Extracted records
______________________________

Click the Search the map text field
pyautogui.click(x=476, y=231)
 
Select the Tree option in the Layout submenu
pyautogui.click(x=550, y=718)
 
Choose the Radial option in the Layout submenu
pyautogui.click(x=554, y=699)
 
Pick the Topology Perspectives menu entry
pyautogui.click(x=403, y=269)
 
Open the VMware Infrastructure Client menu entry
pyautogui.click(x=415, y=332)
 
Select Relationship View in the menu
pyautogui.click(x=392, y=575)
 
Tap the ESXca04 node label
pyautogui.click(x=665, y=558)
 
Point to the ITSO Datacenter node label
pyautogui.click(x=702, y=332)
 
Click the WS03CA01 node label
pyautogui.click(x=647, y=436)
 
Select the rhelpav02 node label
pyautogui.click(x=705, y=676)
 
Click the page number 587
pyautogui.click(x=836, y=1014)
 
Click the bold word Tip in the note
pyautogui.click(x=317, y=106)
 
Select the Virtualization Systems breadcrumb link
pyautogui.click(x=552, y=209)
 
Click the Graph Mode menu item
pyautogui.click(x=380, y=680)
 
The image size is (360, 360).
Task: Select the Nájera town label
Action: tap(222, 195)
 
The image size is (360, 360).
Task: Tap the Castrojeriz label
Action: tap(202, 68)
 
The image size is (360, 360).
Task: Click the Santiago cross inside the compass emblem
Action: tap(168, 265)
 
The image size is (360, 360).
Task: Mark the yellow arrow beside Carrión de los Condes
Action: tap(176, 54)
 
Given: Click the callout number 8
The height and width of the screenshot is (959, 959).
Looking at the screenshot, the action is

______________________________

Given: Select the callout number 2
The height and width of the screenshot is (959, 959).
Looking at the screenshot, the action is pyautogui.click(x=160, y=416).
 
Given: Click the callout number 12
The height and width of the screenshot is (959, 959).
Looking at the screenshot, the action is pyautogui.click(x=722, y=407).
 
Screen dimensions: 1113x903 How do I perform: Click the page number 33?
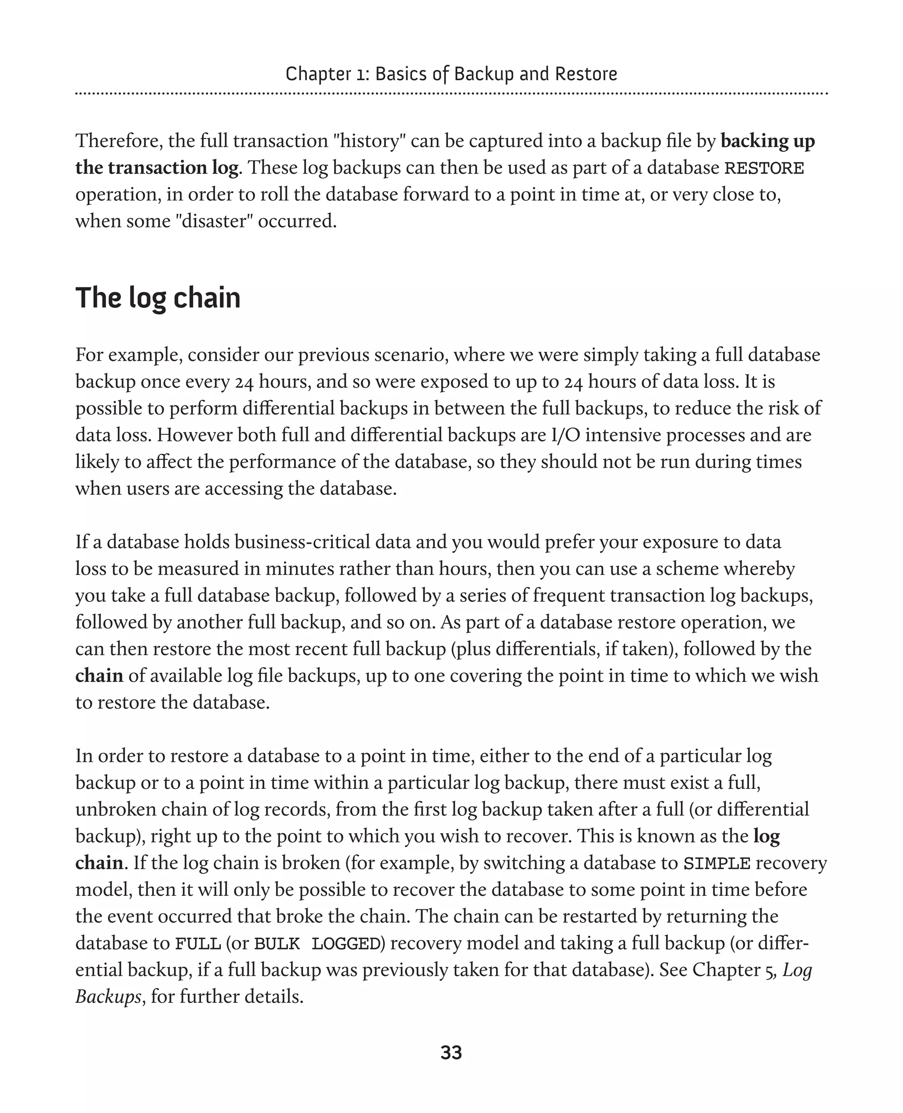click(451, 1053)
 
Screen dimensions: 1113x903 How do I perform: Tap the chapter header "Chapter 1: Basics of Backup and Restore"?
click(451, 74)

______________________________

> **WHAT TO DO**:
Convert the records starting at the line containing "Click the Search the map text field" and ending at the line containing "pyautogui.click(x=392, y=575)" into a JSON list of strings, one string per line, skipping blank lines.

> **EXERCISE SOLUTION**:
[
  "Click the Search the map text field",
  "pyautogui.click(x=476, y=231)",
  "Select the Tree option in the Layout submenu",
  "pyautogui.click(x=550, y=718)",
  "Choose the Radial option in the Layout submenu",
  "pyautogui.click(x=554, y=699)",
  "Pick the Topology Perspectives menu entry",
  "pyautogui.click(x=403, y=269)",
  "Open the VMware Infrastructure Client menu entry",
  "pyautogui.click(x=415, y=332)",
  "Select Relationship View in the menu",
  "pyautogui.click(x=392, y=575)"
]